Airport in Xinjiang, China

Turpan Jiaohe Airport is an airport serving the city of Turpan in Xinjiang Uyghur Autonomous Region, China. It is located 10 kilometers northwest of the city, and named after the Jiaohe Ruins. First built in the 1950s but out of use by the 1970s, the airport was relocated and rebuilt at the current site starting May 2009, with an investment of 430 million yuan. Turpan Airport was reopened on 9 July 2010. The runway is 2500 m long.

== History ==
The history of aviation in Turpan can be traced back to the 1950s. In 1954, the Urumqi Administration of the Civil Aviation Administration of China established Jiaohe Airport in Turpan.

The airport ceased operations in 1985, and the navigation equipment were dismantled. In 2008, the Turpan Jiaohe Airport was officially relocated. On May 6, 2009, construction officially began on a new airport located 13 kilometers northwest of Turpan, with an investment of 430 million yuan. It was completed and accepted at the end of May 2010, and officially opened for business on July 9, 2010.

On November 22, 2016, Turpan Jiaohe Airport officially renewed its Airport Operation Permit, upgrading its flight zone level from 4D to 4E and its fire protection level to level 8, which could be used for take-off and landing of Boeing 747-400. It became the third 4E-class airport in Xinjiang and was positioned as the main alternate airport for Urumqi International Airport.

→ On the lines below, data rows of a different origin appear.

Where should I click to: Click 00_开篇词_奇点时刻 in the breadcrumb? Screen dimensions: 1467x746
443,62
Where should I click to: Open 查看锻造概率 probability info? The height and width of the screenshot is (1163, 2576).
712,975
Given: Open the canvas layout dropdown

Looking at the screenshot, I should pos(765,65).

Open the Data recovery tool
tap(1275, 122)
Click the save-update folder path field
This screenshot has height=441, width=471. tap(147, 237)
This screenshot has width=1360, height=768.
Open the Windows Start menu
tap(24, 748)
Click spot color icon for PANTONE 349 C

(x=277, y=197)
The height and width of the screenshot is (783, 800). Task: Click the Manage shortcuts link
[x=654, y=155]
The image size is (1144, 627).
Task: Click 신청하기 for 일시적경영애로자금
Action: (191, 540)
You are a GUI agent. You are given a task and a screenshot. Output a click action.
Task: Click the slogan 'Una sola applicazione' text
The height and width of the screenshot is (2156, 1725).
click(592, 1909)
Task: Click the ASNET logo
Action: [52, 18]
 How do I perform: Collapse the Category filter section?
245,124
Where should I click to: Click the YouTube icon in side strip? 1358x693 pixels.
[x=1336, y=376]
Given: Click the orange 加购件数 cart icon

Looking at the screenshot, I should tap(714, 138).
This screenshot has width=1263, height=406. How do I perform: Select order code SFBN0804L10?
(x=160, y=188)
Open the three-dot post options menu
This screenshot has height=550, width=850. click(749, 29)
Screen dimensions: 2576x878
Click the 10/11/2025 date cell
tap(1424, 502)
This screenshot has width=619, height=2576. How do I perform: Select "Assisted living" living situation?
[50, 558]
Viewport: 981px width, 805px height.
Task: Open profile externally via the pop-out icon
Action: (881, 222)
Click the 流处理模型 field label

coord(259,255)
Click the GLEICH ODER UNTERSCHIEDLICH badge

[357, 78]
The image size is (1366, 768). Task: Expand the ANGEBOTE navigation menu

In October 2019, Urumqi Tianshan International Airport (formerly Urumqi Diwopu International Airport) and Turpan Airport officially merged for operation and management. Turpan Airport was also gradually changed its role from the main alternate airport of Urumqi International Airport to the second airport of Urumqi International Airport. In 2019, the airport opened 15 routes, connecting 21 cities, with 6,215 takeoffs and landings and nearly 350,000 passengers.

In 2020, the airport launched an expansion and renovation project, extending the runway 400 meters eastward to 3,200 meters, expanding the apron westward to increase the number of parking stands to 21, and constructing a new terminal building with an area of over 10,000 square meters and related supporting facilities. The aircraft maintenance, security inspection and ground service business of Turpan Airport were transferred to the aircraft maintenance engineering department, security inspection station, passenger service department and Xinjiang Tianyuan International Logistics Company of Urumqi International Airport Branch. Turpan Airport is responsible for operation coordination and supervision.

On March 5, 2021, the Civil Aviation Administration of China approved the opening of the 3200-meter runway at Turpan Jiaohe Airport; on April 22, the runway was put into use.

==Airlines and destinations==

| Airlines | Destinations |
|---|---|
| 9 Air | Xi'an |
| Air Travel | Changsha, Kunming |
| Chengdu Airlines | Aksu, Altay, Aral, Bole, Chengdu–Shuangliu, Chengdu–Tianfu, Fuyun, Hotan, Karamay, Kashgar, Kuqa, Qiemo, Ruoqiang, Shache, Tacheng, Tumxuk, Yining, Zhongwei |
| China United Airlines | Beijing–Daxing, Ordos |
| Ruili Airlines | Charter: Kunming |
| Suparna Airlines | Longnan, Shenzhen |

==Ground transportation==
The Turpan North Railway Station of the Lanzhou–Ürümqi High-Speed Railway, opened in November 2014, is located within 500 m from the airport.